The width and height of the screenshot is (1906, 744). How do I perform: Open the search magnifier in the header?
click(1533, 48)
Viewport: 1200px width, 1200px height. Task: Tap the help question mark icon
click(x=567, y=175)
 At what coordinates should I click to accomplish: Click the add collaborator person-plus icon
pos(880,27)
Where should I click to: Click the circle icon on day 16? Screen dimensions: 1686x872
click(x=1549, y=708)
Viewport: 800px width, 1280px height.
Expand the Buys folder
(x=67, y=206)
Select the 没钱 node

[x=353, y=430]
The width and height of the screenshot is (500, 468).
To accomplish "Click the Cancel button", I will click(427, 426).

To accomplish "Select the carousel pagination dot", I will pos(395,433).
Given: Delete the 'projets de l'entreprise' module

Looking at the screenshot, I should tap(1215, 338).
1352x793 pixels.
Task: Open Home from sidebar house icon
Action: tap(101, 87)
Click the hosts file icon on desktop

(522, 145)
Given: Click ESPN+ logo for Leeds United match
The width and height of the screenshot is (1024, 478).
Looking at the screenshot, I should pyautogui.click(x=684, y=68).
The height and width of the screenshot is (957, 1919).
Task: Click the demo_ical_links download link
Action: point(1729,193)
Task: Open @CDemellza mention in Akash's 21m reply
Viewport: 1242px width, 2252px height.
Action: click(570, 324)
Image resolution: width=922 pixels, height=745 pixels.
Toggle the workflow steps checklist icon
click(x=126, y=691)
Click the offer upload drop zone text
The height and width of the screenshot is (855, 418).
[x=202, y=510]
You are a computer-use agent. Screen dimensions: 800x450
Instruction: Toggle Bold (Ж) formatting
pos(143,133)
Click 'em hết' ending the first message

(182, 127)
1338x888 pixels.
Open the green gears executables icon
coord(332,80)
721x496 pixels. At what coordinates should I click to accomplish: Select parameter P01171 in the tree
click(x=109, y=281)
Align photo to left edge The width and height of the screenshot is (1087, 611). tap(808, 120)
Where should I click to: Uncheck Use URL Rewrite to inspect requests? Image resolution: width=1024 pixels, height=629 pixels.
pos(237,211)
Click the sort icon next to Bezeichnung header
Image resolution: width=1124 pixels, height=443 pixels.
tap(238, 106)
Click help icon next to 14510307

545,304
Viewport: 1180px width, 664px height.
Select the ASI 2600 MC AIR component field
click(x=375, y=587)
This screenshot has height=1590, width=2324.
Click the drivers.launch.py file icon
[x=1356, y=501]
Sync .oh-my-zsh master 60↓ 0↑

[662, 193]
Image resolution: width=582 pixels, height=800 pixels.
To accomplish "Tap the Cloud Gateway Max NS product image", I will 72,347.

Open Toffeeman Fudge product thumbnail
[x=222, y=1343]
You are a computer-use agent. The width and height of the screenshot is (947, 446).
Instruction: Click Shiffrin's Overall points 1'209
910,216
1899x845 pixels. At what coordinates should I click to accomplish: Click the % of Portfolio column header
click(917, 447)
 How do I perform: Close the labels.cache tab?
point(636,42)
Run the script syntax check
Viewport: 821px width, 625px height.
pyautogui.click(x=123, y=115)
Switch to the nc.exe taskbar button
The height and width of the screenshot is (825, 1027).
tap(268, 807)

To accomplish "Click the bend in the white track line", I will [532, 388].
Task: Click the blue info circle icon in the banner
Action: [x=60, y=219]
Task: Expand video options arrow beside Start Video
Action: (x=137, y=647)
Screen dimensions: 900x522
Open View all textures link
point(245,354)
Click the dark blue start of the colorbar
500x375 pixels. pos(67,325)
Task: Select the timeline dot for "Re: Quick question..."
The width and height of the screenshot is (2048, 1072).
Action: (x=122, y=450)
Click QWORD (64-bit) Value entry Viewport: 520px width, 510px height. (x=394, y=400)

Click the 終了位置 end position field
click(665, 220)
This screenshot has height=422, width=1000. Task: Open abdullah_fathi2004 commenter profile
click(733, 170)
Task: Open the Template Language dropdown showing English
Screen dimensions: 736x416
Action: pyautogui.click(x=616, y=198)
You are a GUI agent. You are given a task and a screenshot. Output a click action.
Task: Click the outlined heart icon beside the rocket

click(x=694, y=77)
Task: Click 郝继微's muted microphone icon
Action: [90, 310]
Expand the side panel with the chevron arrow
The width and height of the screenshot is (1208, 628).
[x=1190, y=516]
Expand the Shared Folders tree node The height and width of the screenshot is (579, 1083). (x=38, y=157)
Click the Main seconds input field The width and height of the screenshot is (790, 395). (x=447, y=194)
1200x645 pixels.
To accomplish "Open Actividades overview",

_TASK PROMPT_
With nothing left out, output the whole listing exactly.

_SOLUTION TO THIS TASK_
The width and height of the screenshot is (1906, 744). How do I perform: Open the search magnifier in the header?
click(1533, 48)
Viewport: 1200px width, 1200px height. Task: Tap the help question mark icon
click(x=567, y=175)
 At what coordinates should I click to accomplish: Click the add collaborator person-plus icon
pos(880,27)
Where should I click to: Click the circle icon on day 16? Screen dimensions: 1686x872
click(x=1549, y=708)
Viewport: 800px width, 1280px height.
Expand the Buys folder
(x=67, y=206)
Select the 没钱 node

[x=353, y=430]
The width and height of the screenshot is (500, 468).
To accomplish "Click the Cancel button", I will click(427, 426).

To accomplish "Select the carousel pagination dot", I will pos(395,433).
Given: Delete the 'projets de l'entreprise' module

Looking at the screenshot, I should tap(1215, 338).
1352x793 pixels.
Task: Open Home from sidebar house icon
Action: tap(101, 87)
Click the hosts file icon on desktop

(522, 145)
Given: Click ESPN+ logo for Leeds United match
The width and height of the screenshot is (1024, 478).
Looking at the screenshot, I should pyautogui.click(x=684, y=68).
The height and width of the screenshot is (957, 1919).
Task: Click the demo_ical_links download link
Action: point(1729,193)
Task: Open @CDemellza mention in Akash's 21m reply
Viewport: 1242px width, 2252px height.
Action: click(570, 324)
Image resolution: width=922 pixels, height=745 pixels.
Toggle the workflow steps checklist icon
click(x=126, y=691)
Click the offer upload drop zone text
The height and width of the screenshot is (855, 418).
[x=202, y=510]
You are a computer-use agent. Screen dimensions: 800x450
Instruction: Toggle Bold (Ж) formatting
pos(143,133)
Click 'em hết' ending the first message

(182, 127)
1338x888 pixels.
Open the green gears executables icon
coord(332,80)
721x496 pixels. At what coordinates should I click to accomplish: Select parameter P01171 in the tree
click(x=109, y=281)
Align photo to left edge The width and height of the screenshot is (1087, 611). tap(808, 120)
Where should I click to: Uncheck Use URL Rewrite to inspect requests? Image resolution: width=1024 pixels, height=629 pixels.
pos(237,211)
Click the sort icon next to Bezeichnung header
Image resolution: width=1124 pixels, height=443 pixels.
tap(238, 106)
Click help icon next to 14510307

545,304
Viewport: 1180px width, 664px height.
Select the ASI 2600 MC AIR component field
click(x=375, y=587)
This screenshot has height=1590, width=2324.
Click the drivers.launch.py file icon
[x=1356, y=501]
Sync .oh-my-zsh master 60↓ 0↑

[662, 193]
Image resolution: width=582 pixels, height=800 pixels.
To accomplish "Tap the Cloud Gateway Max NS product image", I will 72,347.

Open Toffeeman Fudge product thumbnail
[x=222, y=1343]
You are a computer-use agent. The width and height of the screenshot is (947, 446).
Instruction: Click Shiffrin's Overall points 1'209
910,216
1899x845 pixels. At what coordinates should I click to accomplish: Click the % of Portfolio column header
click(917, 447)
 How do I perform: Close the labels.cache tab?
point(636,42)
Run the script syntax check
Viewport: 821px width, 625px height.
pyautogui.click(x=123, y=115)
Switch to the nc.exe taskbar button
The height and width of the screenshot is (825, 1027).
tap(268, 807)

To accomplish "Click the bend in the white track line", I will [532, 388].
Task: Click the blue info circle icon in the banner
Action: [x=60, y=219]
Task: Expand video options arrow beside Start Video
Action: (x=137, y=647)
Screen dimensions: 900x522
Open View all textures link
point(245,354)
Click the dark blue start of the colorbar
500x375 pixels. pos(67,325)
Task: Select the timeline dot for "Re: Quick question..."
The width and height of the screenshot is (2048, 1072).
Action: (x=122, y=450)
Click QWORD (64-bit) Value entry Viewport: 520px width, 510px height. (x=394, y=400)

Click the 終了位置 end position field
click(665, 220)
This screenshot has height=422, width=1000. Task: Open abdullah_fathi2004 commenter profile
click(733, 170)
Task: Open the Template Language dropdown showing English
Screen dimensions: 736x416
Action: pyautogui.click(x=616, y=198)
You are a GUI agent. You are given a task and a screenshot. Output a click action.
Task: Click the outlined heart icon beside the rocket

click(x=694, y=77)
Task: Click 郝继微's muted microphone icon
Action: [90, 310]
Expand the side panel with the chevron arrow
The width and height of the screenshot is (1208, 628).
[x=1190, y=516]
Expand the Shared Folders tree node The height and width of the screenshot is (579, 1083). (x=38, y=157)
Click the Main seconds input field The width and height of the screenshot is (790, 395). (x=447, y=194)
1200x645 pixels.
To accomplish "Open Actividades overview",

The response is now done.